What terms, if any, should we use to describe early-life microbiome acquisition? If based on an evolutionary biology definition focused on the timing of transmission, the use of “vertical” and “horizontal” transmission in reference to early-life microbiome transmission may similarly be imprecise and potentially inappropriate. If defined as transmission before birth, the acquisition of microbes with replicative potential is limited to pathogens in an uncomplicated pregnancy, therefore excluding “vertical transmission” from an evolutionary framework. Similarly, as we will describe below, when considering microbial transmission from a broader perspective, including microbe-derived factors such as metabolites across the placenta, indeed, “vertical transmission” from an evolutionary definition may apply, yet this situation is seldom considered in the common use of the term. For vaginal delivery, do we consider this vertical, horizontal, or rather use quasi-terms as in the evolutionary literature? As such, one of the fundamental features distinguishing vertical and horizontal transmission is whether transmission occurs in a closed (transplacental/transovarial) or open ecosystem (consider whale vaginal birth) and thus varies in ecological competition and fidelity of transmission19. We are faced with a common problem in lexicology: the misuse of commonly accepted terms or their acceptance, explicit statements of definition, and even redefinition of terms.

A conceptual framework of microbial acquisition and transmission

As reviewed above, precise terminology for different mechanisms of transmission is lacking, and the existing terms referring to the transmission of microbial strains from mother to infant fail to capture the multifaceted nature of microbial acquisition. Ultimately, what do we want to know about early-life microbiome acquisition?

Here, we provide a conceptual and operational framework of early-life microbial transmission structured around four central components (4 W): what, where, who, and when. Characterizing transmission events according to each of these components is critical to our understanding of the assembly of the human microbiome and the mechanisms by which the microbiome impacts human physiology and disease. This precise characterization should inform study design, methodology, and results interpretation when studying the early-life microbiome. Here, we lay out this conceptual framework and provide examples of how these parameters may characterize new and unanticipated transmission events.

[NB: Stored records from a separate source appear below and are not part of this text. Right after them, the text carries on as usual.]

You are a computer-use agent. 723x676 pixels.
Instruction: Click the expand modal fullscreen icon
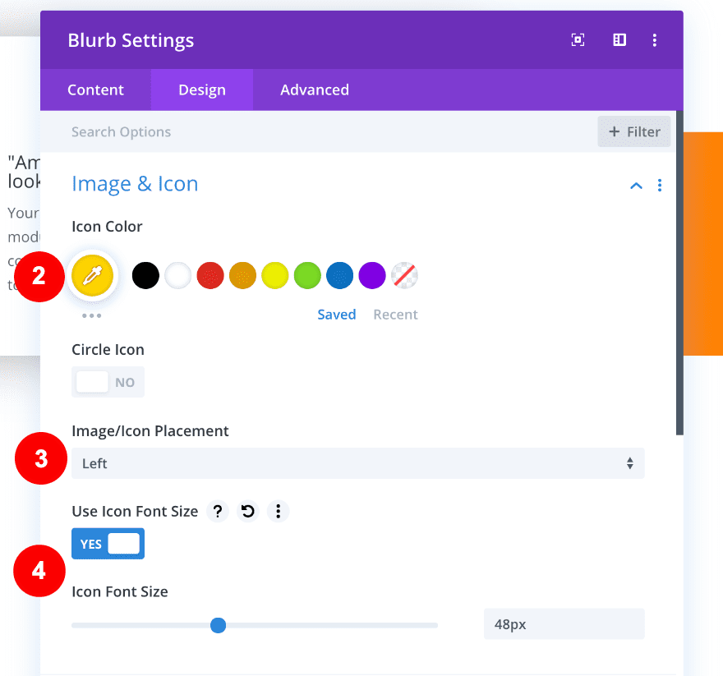[x=578, y=40]
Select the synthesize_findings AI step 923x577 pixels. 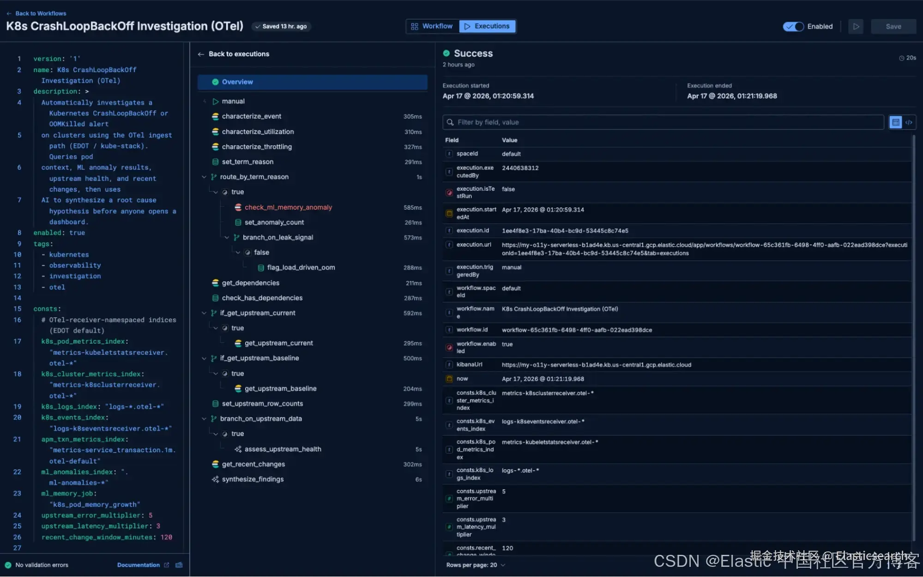(253, 480)
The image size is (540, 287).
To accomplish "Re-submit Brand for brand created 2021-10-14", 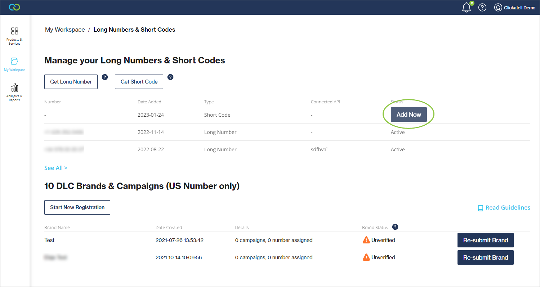I will coord(485,257).
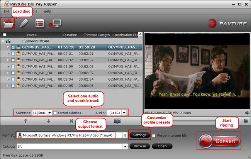Open the pencil edit tool
Viewport: 251px width, 159px height.
click(x=24, y=23)
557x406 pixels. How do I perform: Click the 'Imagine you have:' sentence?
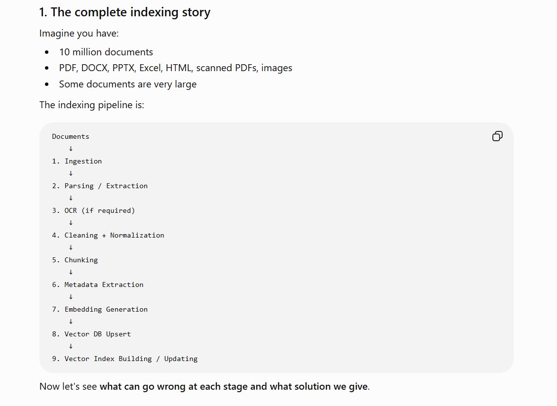pyautogui.click(x=79, y=33)
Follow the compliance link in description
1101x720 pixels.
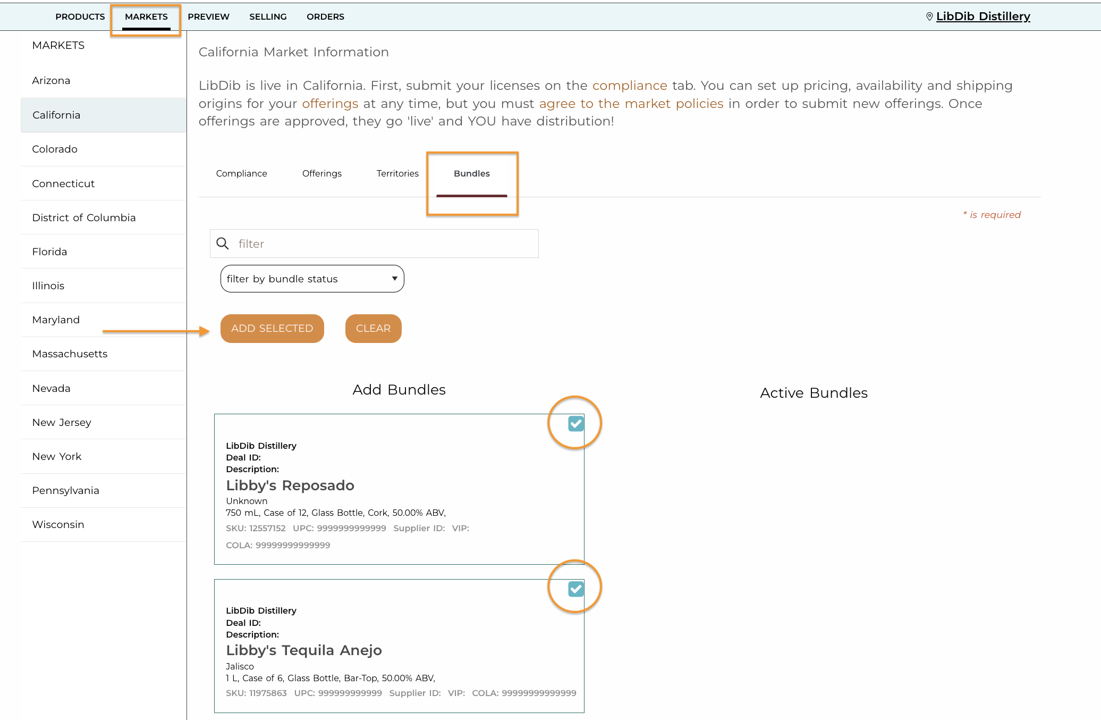coord(630,86)
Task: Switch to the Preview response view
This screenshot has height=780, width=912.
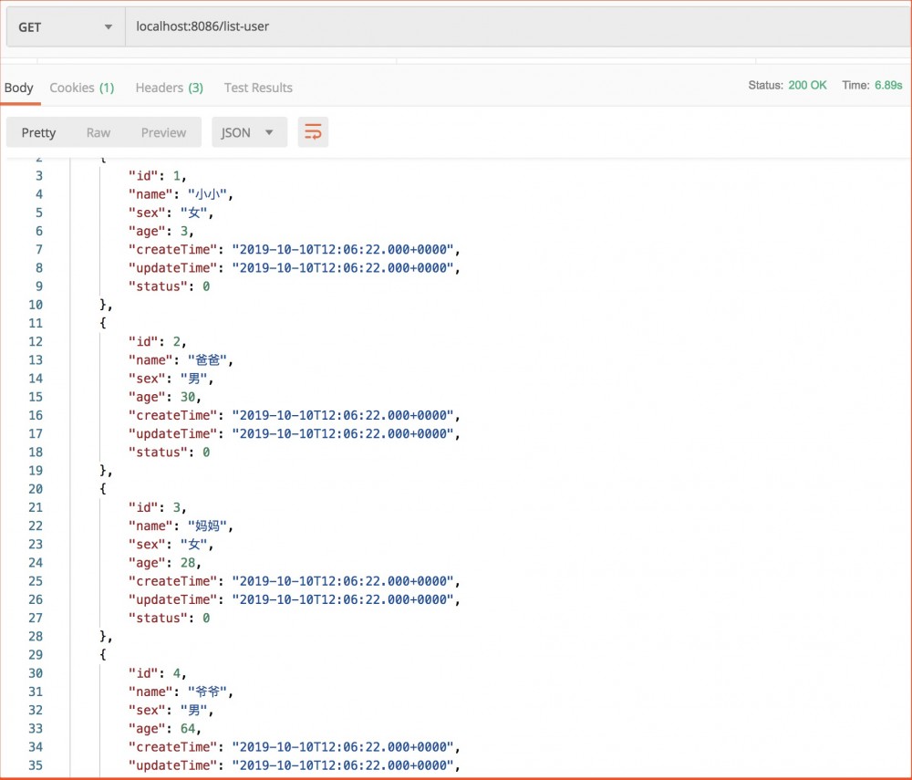Action: pos(163,131)
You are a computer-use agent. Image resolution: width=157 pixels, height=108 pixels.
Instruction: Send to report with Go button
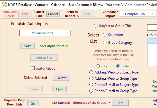coord(87,14)
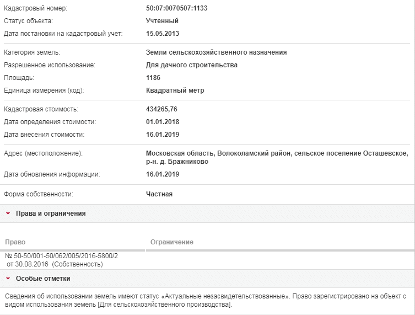Click the Кадастровый номер label
The height and width of the screenshot is (315, 415).
click(35, 8)
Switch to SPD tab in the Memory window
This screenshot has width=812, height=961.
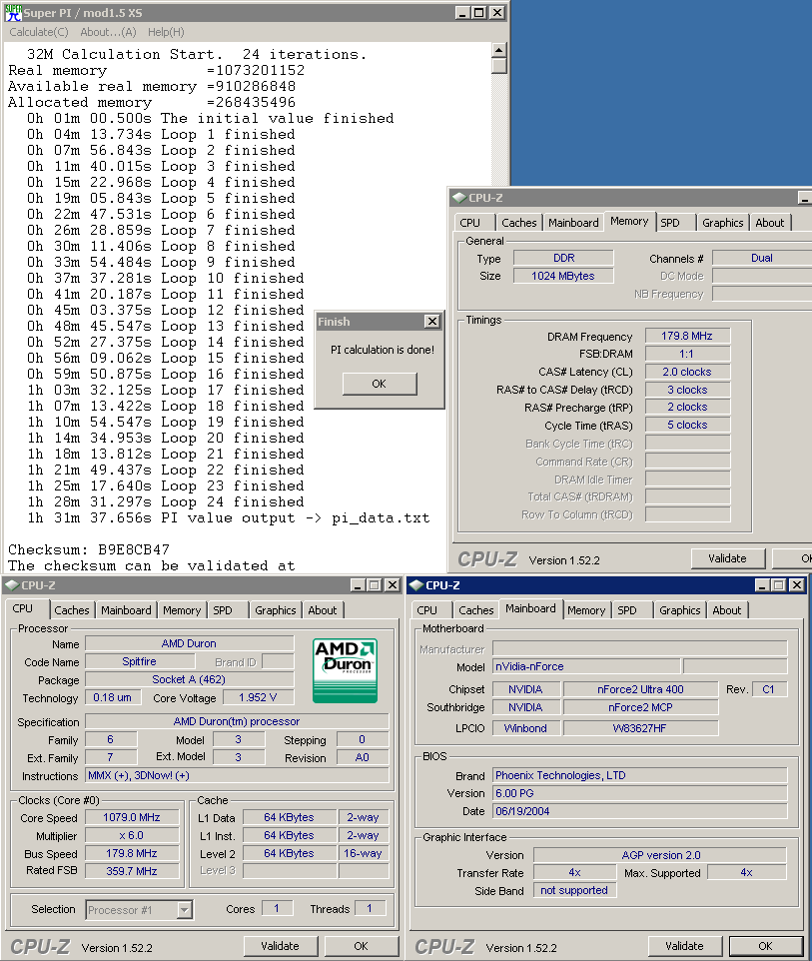pos(670,223)
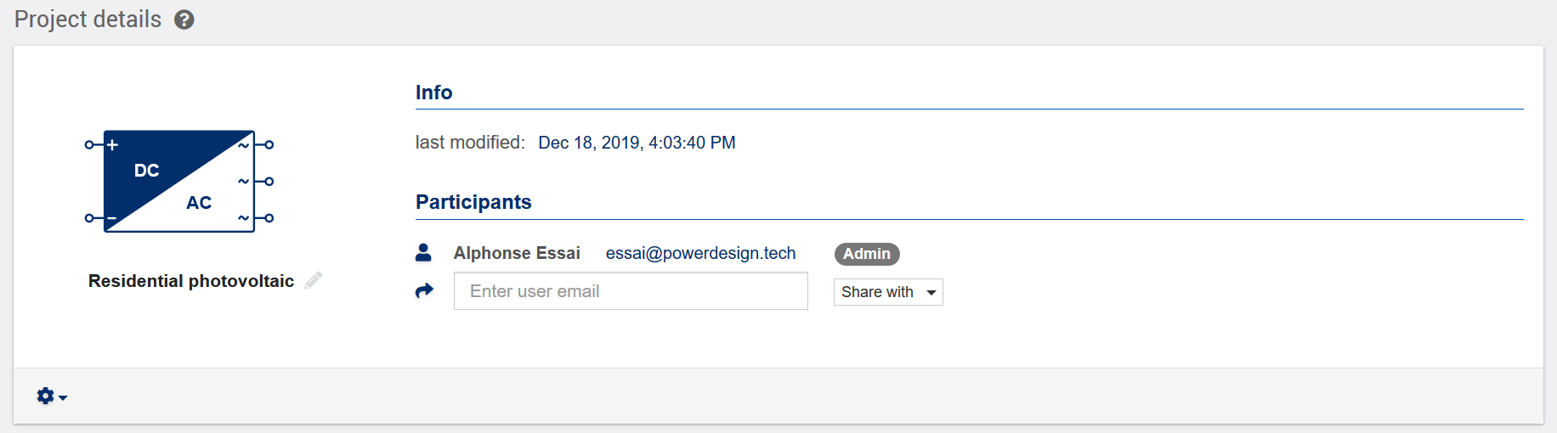This screenshot has width=1557, height=433.
Task: Click the pencil icon to rename project
Action: [314, 280]
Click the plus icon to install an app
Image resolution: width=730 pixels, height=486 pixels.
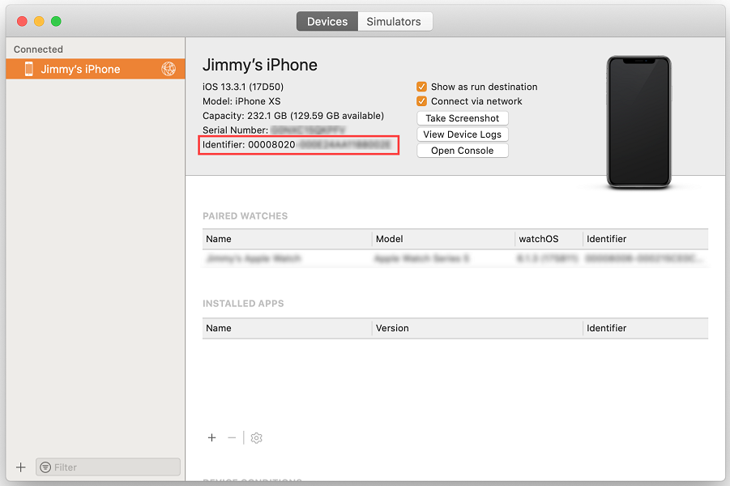point(211,437)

What. When considering transmission of the microbiome, we must consider “what” is the transmitted commodity. These might include cells (or, in the case of viruses, virions, viroids or even viroid-like) that have replicative potential (inclusive of microbes in dormant phases such as spores), microbially derived components, such as different structural elements of the cells (proteins/peptides, nucleic acids, mobile genetic elements, lipids and sugars), and their metabolites (Fig. 1). Classically, when thinking about the assembly of the infant microbiome, the operative “what” are microbial cells that can “seed” and subsequently replicate for “colonization”. Importantly, the workhorse of identifying the microbial “what” of the microbiome is next-generation sequencing (NGS), such as amplicon (i.e., bacterial 16S rRNA gene or fungal internal transcribed spacer region) and shotgun metagenomic sequencing, which is based on DNA present in the sample and thus not indicative of “colonization” per se. Advances in single-cell microbial genomics hold the potential for bridging this discrepancy. At present, metagenome-defined strains are the units most accessible to infer transmission and thus assess microbial acquisition in early life (Box 2; Fig. 2).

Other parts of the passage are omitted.